• Brief
Every line in the records below that holds "main" must be identified and copied.

• Dataset excerpts
________________
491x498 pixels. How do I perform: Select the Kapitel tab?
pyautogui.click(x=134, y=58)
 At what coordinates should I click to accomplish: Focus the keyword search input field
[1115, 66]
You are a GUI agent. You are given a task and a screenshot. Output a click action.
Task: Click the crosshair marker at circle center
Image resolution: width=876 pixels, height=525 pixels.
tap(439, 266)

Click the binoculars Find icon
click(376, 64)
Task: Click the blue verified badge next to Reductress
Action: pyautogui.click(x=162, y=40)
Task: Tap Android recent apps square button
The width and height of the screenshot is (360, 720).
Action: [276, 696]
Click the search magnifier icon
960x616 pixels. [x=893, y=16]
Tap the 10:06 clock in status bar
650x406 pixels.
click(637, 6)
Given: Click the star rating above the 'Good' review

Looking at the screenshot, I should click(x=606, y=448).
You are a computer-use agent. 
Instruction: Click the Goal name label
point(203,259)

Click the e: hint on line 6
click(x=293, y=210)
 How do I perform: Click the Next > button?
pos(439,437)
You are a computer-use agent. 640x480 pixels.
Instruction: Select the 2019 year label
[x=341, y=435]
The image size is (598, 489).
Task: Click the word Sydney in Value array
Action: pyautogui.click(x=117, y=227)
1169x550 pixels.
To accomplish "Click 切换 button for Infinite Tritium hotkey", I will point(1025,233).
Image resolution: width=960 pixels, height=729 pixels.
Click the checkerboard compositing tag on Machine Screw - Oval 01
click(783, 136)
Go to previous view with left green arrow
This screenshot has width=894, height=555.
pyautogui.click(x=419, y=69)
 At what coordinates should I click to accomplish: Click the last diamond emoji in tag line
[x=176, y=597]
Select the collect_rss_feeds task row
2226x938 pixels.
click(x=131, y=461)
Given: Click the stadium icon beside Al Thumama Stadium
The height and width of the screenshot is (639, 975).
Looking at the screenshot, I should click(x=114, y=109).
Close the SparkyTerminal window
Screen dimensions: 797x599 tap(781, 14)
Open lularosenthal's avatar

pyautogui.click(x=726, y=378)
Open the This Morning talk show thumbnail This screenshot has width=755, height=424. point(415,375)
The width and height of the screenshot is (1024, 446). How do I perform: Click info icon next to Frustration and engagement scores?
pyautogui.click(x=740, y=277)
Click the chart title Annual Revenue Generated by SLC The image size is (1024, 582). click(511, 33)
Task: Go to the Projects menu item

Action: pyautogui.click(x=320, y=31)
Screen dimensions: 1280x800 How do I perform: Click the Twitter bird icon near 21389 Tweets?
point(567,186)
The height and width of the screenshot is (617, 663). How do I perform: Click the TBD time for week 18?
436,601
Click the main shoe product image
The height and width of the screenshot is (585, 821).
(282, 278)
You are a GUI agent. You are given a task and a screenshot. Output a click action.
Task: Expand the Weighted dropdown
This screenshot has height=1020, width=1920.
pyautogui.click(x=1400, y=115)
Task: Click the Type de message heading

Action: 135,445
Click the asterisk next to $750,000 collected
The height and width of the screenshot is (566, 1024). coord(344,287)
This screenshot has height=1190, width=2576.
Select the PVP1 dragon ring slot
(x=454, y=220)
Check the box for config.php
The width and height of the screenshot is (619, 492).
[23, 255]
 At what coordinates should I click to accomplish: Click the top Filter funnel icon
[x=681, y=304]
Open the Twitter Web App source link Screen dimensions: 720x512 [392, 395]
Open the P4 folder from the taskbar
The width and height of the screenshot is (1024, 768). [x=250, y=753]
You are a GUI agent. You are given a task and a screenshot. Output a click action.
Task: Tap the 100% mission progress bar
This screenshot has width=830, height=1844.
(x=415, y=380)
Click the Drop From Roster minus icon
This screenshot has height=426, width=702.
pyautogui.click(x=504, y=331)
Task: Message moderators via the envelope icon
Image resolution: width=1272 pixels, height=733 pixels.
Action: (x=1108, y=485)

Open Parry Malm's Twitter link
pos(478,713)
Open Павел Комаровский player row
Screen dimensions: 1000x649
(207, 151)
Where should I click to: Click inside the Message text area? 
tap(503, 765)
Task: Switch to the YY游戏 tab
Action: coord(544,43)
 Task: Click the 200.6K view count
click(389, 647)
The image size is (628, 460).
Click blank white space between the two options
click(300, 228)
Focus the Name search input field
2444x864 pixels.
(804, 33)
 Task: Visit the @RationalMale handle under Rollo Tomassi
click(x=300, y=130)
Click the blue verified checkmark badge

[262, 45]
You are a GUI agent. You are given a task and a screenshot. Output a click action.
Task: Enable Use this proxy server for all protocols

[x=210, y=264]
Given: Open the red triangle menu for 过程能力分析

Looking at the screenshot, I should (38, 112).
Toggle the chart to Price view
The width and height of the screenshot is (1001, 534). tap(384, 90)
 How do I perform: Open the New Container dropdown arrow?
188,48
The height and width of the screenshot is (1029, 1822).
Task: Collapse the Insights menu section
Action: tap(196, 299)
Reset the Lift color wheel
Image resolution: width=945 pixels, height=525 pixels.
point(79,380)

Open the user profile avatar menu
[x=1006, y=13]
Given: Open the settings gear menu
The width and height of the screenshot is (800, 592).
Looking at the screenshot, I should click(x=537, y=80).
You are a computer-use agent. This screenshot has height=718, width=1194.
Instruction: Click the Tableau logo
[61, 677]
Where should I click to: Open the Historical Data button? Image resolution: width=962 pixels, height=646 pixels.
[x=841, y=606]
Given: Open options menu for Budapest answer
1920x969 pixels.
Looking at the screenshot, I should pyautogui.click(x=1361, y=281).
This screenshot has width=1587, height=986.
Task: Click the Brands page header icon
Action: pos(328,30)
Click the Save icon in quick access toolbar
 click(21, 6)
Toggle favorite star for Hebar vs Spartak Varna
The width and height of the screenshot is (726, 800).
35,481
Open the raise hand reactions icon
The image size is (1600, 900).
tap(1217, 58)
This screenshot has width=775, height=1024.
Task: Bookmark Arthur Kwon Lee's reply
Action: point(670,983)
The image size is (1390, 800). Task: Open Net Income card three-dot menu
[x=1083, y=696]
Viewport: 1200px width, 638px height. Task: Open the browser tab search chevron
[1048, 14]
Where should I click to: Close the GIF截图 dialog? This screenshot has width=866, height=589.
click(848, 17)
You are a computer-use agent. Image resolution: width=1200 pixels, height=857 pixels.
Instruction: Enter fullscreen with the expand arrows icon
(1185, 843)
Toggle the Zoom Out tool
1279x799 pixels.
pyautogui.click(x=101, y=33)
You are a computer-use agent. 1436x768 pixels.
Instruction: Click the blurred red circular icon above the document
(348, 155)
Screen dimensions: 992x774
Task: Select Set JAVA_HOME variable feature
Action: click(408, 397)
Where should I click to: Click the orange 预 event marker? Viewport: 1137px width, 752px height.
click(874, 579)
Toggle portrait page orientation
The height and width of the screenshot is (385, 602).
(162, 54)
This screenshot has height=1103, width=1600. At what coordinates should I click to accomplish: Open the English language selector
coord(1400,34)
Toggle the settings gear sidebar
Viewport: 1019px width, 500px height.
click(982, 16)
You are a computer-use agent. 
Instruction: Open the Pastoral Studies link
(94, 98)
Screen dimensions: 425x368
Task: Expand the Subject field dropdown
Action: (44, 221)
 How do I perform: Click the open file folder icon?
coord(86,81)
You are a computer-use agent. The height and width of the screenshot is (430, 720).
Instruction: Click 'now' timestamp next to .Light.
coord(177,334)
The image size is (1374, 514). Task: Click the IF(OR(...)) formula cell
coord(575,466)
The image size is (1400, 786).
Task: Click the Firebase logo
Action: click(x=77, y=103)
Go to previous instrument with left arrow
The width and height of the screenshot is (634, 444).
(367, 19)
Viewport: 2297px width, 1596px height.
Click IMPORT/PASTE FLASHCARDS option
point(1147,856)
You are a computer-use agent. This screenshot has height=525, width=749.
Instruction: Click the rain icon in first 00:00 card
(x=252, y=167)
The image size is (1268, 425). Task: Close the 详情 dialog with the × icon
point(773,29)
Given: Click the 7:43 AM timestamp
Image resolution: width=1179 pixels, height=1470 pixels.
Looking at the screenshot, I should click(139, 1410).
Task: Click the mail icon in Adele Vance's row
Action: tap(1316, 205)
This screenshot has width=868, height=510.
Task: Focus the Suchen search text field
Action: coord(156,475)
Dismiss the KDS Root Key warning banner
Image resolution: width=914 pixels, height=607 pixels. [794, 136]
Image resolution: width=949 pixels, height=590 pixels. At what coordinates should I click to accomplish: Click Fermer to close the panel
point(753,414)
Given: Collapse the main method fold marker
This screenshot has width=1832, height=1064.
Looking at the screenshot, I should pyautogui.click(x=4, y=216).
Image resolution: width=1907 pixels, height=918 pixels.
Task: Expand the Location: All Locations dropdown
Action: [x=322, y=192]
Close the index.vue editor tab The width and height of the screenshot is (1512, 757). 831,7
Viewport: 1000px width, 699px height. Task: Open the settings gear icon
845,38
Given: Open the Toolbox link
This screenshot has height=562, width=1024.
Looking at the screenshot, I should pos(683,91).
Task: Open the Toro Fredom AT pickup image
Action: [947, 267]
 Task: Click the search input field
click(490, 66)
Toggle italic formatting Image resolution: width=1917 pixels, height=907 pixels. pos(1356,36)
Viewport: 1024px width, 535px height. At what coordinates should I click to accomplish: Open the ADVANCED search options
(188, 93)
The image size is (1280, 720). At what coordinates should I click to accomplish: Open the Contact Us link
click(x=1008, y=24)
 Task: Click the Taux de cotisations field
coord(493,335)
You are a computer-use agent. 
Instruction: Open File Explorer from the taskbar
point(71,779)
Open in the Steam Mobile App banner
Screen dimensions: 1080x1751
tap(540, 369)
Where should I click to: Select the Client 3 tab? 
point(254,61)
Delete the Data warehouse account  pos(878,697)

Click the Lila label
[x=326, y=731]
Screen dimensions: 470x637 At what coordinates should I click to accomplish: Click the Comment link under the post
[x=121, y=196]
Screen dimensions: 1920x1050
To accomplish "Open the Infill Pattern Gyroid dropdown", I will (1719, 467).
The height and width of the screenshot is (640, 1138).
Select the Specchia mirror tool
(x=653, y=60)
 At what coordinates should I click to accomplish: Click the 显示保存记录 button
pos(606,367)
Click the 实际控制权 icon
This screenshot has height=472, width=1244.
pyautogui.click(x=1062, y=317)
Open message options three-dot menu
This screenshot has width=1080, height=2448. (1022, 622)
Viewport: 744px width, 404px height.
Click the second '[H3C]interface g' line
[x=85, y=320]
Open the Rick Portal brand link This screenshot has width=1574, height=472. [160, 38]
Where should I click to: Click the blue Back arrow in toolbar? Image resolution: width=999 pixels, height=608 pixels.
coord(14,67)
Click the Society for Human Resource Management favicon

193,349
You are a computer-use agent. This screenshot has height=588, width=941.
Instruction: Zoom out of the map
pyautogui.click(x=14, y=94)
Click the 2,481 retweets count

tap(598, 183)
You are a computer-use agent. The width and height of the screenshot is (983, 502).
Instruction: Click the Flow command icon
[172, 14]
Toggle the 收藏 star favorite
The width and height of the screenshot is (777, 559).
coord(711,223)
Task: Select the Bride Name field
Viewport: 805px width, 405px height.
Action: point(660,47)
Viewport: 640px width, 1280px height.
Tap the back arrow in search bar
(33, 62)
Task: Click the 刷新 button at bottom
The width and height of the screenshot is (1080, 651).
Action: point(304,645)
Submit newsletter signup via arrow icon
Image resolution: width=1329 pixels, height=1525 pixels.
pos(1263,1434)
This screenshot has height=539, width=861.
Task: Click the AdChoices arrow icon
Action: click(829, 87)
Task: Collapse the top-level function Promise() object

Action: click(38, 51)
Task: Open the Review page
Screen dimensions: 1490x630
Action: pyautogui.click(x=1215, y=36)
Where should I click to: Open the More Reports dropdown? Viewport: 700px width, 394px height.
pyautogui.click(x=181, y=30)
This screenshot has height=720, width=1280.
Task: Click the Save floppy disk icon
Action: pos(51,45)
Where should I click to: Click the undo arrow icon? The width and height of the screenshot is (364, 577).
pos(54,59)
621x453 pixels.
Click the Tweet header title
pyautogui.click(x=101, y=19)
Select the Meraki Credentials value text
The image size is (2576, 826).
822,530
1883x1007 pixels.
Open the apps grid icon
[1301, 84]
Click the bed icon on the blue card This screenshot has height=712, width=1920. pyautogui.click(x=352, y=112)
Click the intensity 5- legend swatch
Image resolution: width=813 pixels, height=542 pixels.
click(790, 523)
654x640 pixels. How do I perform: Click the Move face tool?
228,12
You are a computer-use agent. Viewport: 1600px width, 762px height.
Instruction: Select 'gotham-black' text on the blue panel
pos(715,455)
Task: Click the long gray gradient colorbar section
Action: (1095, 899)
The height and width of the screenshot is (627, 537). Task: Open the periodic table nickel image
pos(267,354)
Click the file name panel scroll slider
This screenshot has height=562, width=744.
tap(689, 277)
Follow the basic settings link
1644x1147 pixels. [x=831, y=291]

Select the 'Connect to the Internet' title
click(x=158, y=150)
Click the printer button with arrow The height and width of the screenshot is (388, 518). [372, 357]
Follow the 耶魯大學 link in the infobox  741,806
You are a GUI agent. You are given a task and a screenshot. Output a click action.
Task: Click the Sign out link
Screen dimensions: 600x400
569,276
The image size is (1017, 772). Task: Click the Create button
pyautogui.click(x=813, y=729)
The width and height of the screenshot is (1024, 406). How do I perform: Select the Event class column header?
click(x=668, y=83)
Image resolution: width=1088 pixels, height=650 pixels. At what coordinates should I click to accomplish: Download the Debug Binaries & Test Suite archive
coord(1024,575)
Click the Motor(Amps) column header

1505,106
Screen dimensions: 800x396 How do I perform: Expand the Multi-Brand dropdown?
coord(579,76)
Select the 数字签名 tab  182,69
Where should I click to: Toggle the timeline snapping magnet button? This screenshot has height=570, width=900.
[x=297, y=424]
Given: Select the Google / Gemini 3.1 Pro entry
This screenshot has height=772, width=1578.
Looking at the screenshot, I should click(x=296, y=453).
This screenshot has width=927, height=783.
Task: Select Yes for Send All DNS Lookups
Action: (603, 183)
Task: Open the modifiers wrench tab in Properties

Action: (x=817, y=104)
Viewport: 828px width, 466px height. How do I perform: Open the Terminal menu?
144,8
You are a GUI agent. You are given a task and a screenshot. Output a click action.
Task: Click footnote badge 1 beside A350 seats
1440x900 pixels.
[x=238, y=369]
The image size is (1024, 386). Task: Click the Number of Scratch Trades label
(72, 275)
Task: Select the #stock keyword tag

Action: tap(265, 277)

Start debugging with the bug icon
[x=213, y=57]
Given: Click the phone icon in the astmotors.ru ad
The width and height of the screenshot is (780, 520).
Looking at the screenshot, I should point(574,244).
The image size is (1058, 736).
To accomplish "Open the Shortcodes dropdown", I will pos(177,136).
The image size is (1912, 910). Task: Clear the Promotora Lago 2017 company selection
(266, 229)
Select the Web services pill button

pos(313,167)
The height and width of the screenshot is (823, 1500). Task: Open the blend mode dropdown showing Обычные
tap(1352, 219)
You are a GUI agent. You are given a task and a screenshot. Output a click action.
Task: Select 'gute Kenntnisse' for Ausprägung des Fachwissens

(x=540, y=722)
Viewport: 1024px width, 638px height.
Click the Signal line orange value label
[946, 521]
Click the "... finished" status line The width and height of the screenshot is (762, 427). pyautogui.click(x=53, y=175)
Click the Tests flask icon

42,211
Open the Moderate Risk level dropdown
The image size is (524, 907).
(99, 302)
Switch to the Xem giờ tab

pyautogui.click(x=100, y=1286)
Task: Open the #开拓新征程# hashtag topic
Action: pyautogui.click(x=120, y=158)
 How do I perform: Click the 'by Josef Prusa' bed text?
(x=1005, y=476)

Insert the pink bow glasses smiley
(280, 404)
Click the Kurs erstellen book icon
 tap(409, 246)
________________
• Result of this task
Click the main shoe product image
Given: Collapse the main method fold marker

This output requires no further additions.